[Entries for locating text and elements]
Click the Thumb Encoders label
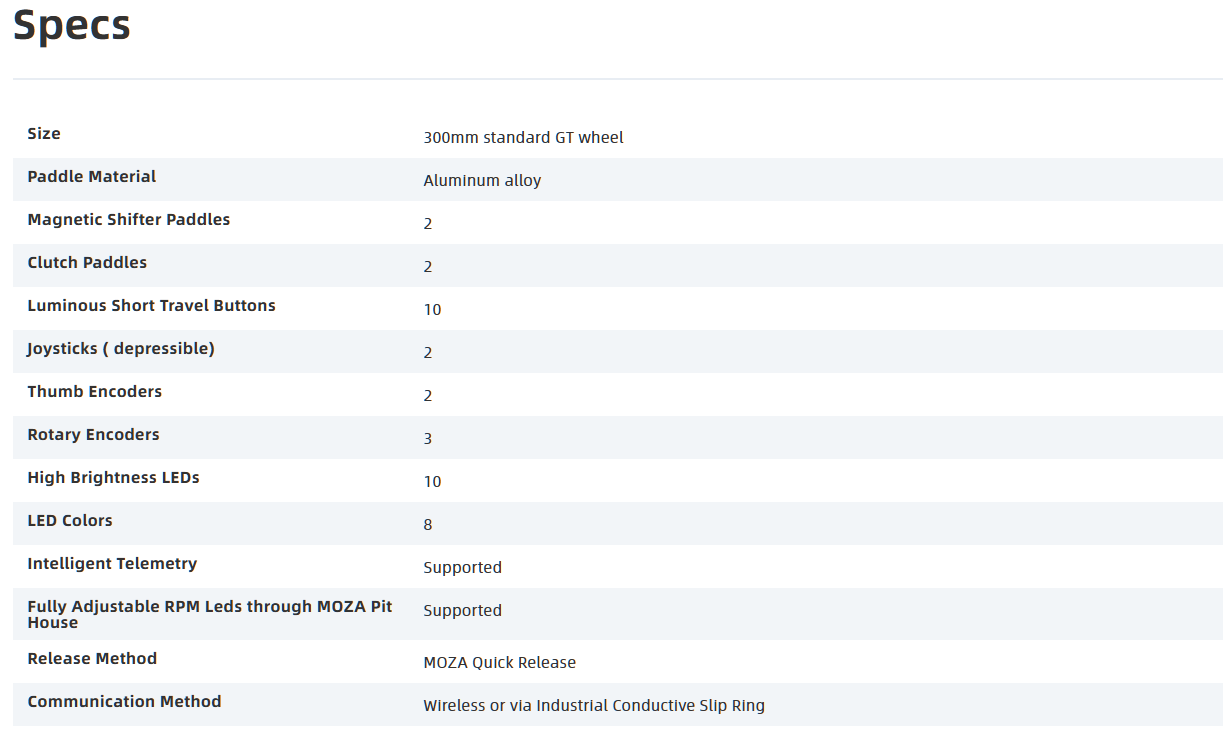Screen dimensions: 1231x730 point(95,392)
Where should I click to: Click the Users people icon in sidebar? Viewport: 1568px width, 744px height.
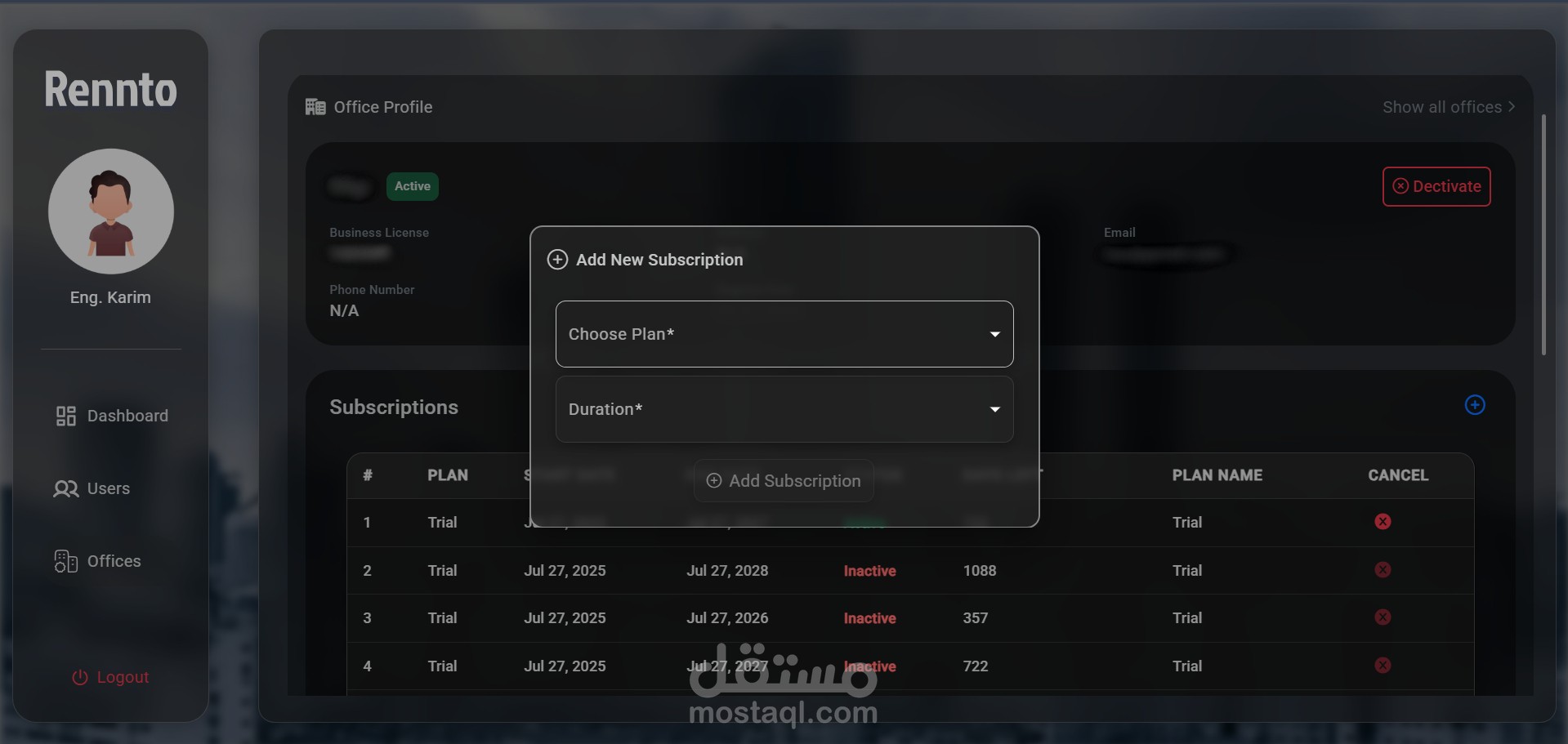[65, 489]
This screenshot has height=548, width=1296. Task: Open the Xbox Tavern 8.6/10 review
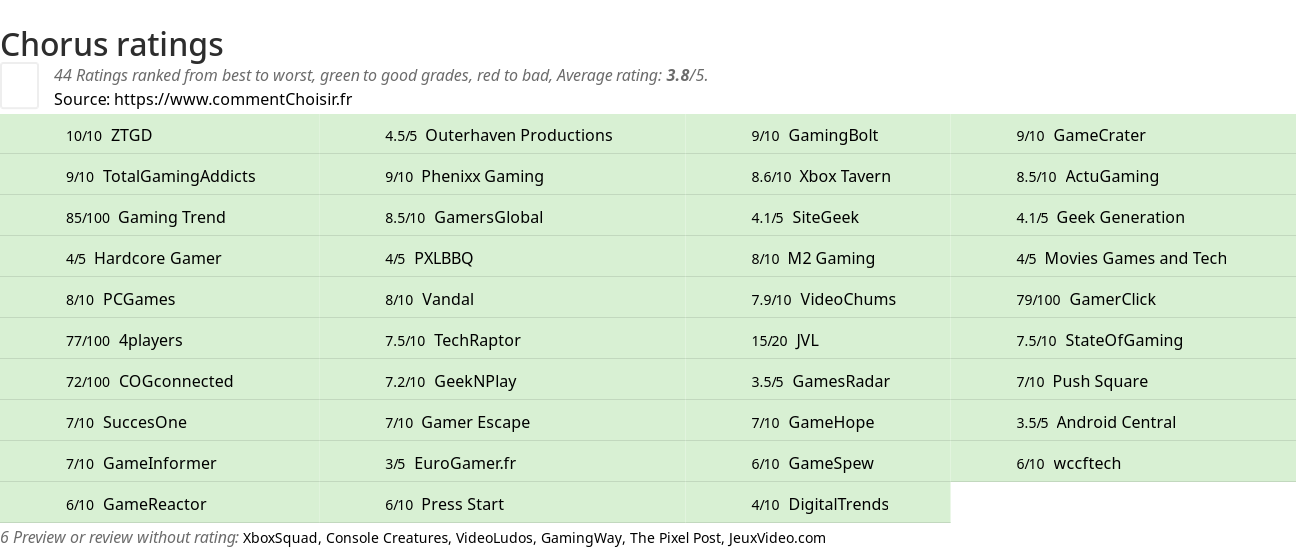click(821, 176)
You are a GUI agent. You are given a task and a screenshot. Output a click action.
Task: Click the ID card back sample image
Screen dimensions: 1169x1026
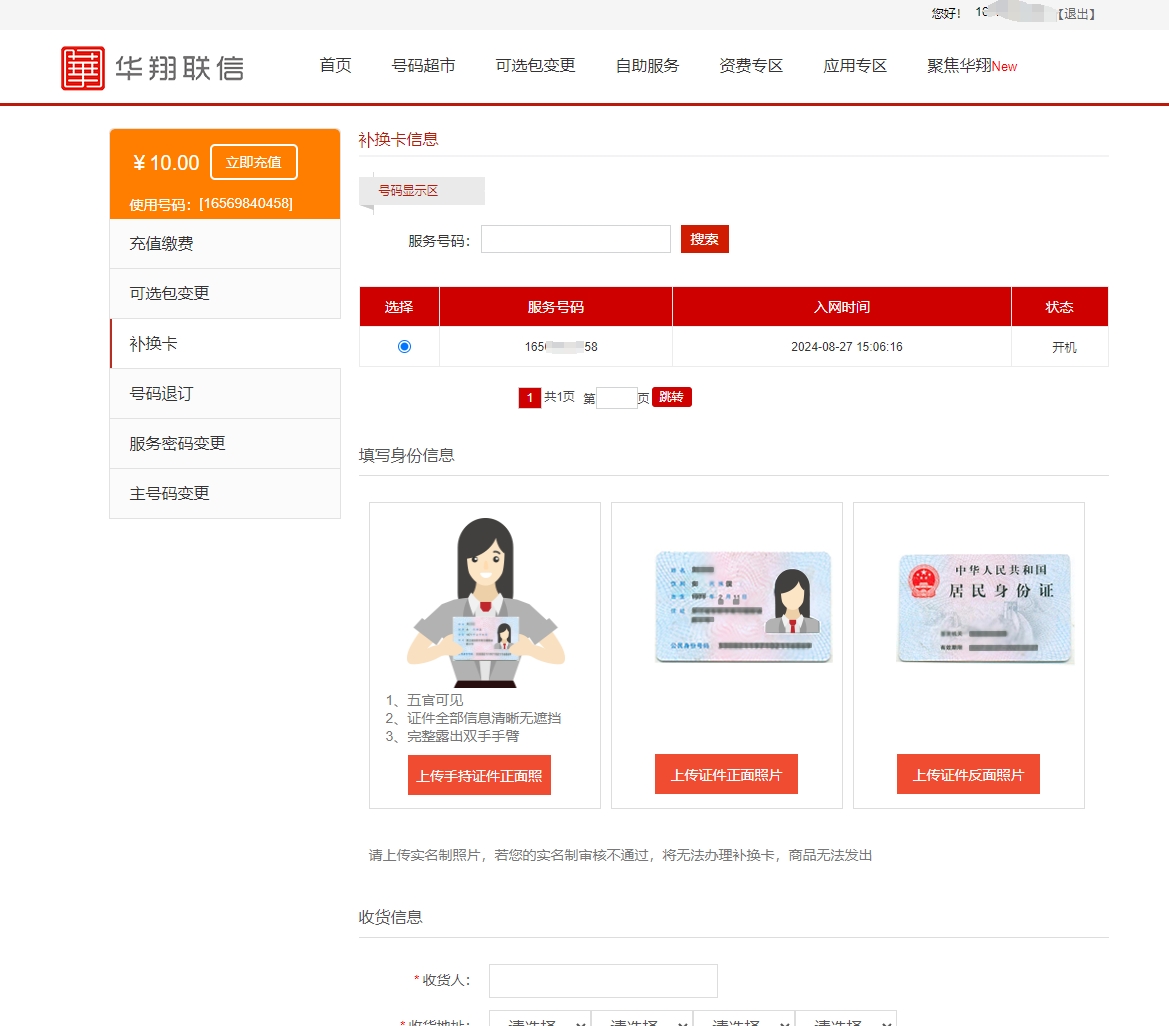[985, 608]
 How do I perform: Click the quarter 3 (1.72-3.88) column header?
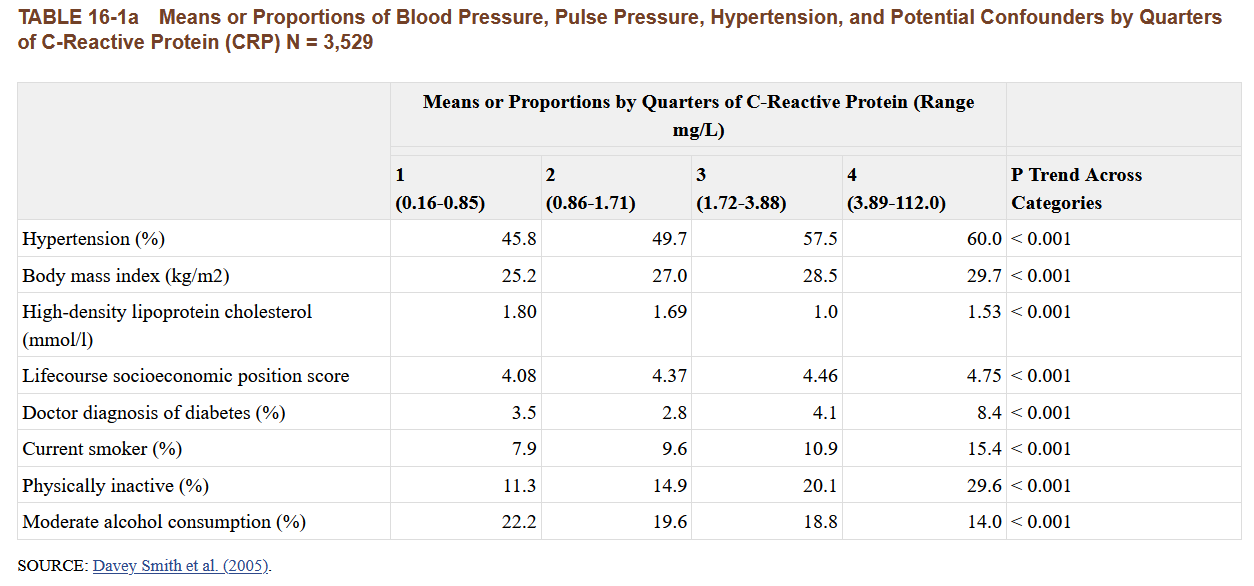740,189
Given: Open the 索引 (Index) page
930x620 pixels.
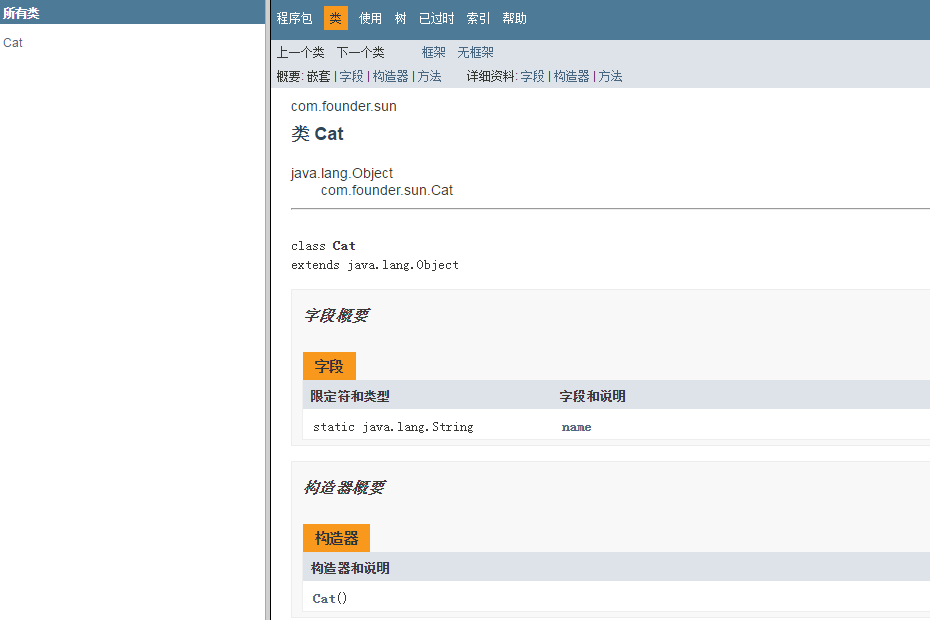Looking at the screenshot, I should 476,17.
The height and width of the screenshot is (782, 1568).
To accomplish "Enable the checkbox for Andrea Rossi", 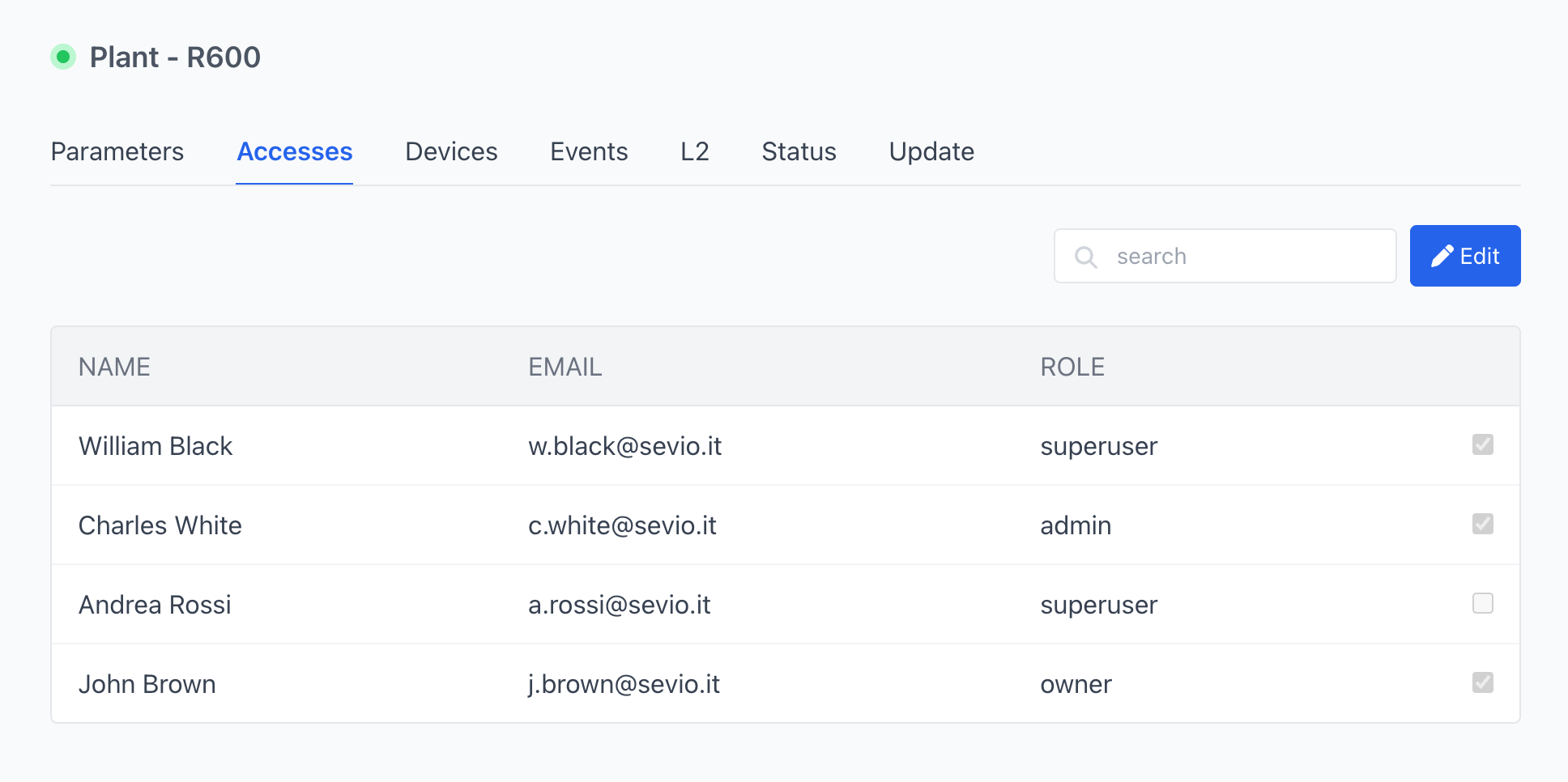I will click(1482, 603).
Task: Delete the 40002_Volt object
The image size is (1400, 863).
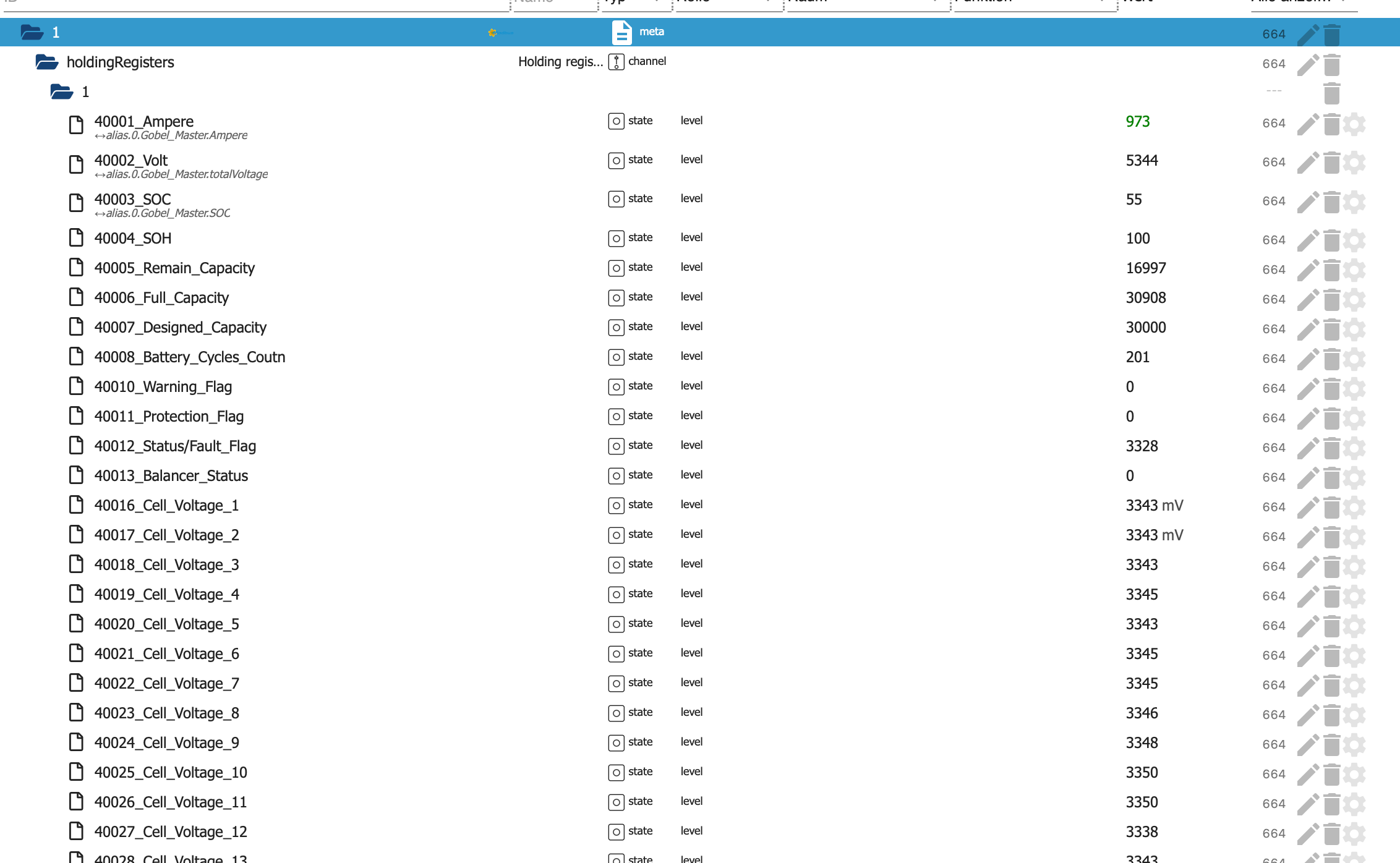Action: coord(1331,163)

• _Problem statement_
Copy the lines from the one containing "Task: Delete the 40002_Volt object" through the end of the material, swapping "Delete" for "Remove" and keeping everything else the same. Omit the pictures from your answer.

• _Problem solution_
Task: Remove the 40002_Volt object
The image size is (1400, 863).
Action: coord(1331,163)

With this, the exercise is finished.